## Data
********************

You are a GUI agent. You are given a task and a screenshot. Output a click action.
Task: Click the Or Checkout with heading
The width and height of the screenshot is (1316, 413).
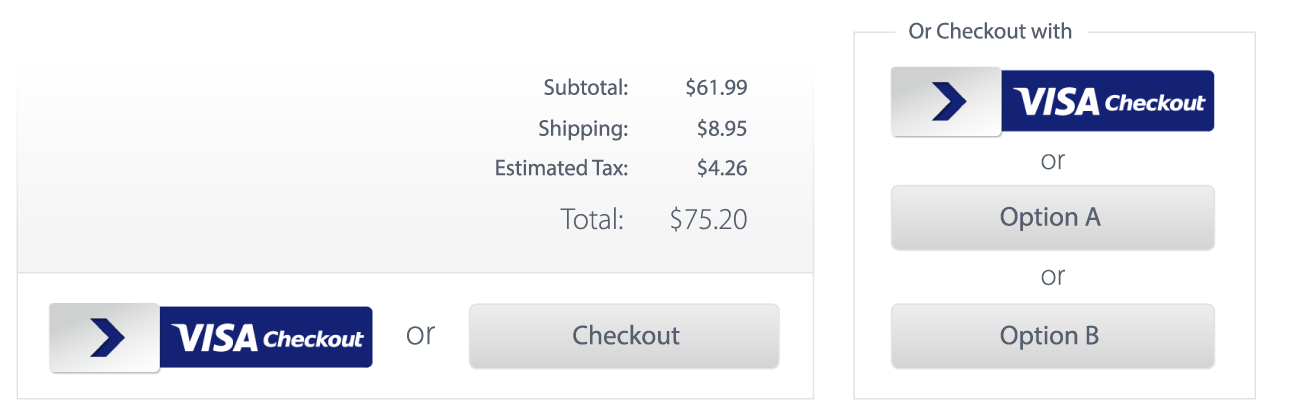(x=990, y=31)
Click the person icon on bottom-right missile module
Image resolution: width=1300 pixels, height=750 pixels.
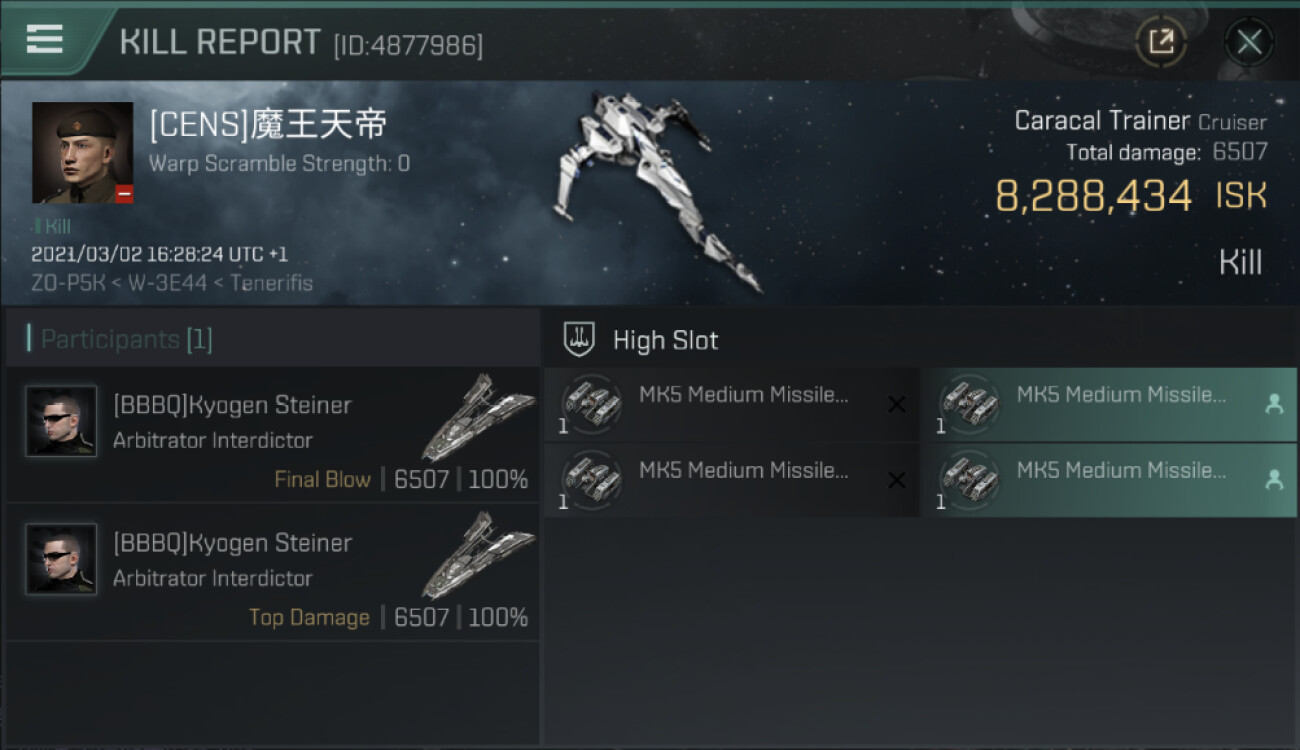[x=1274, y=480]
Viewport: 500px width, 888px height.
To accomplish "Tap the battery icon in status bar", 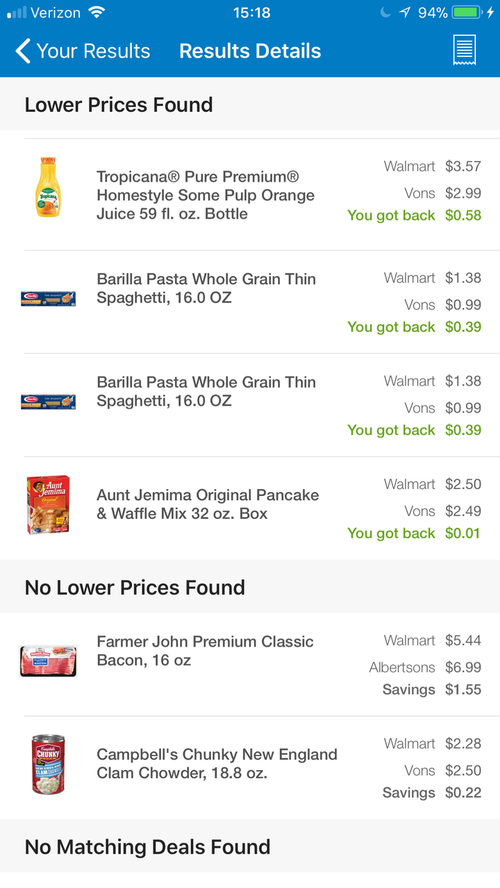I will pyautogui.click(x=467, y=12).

********************

## Required action
Reproduce the material above exactly, first line through the line that contains "Viewport: 500px width, 888px height.", minus the pictures.

## Response box
You are a GUI agent. You are given a task and a screenshot. Output a click action.
Task: Click the Or Checkout with heading
The width and height of the screenshot is (1316, 413).
(x=990, y=31)
Click the person icon on bottom-right missile module
Image resolution: width=1300 pixels, height=750 pixels.
[x=1274, y=480]
Viewport: 500px width, 888px height.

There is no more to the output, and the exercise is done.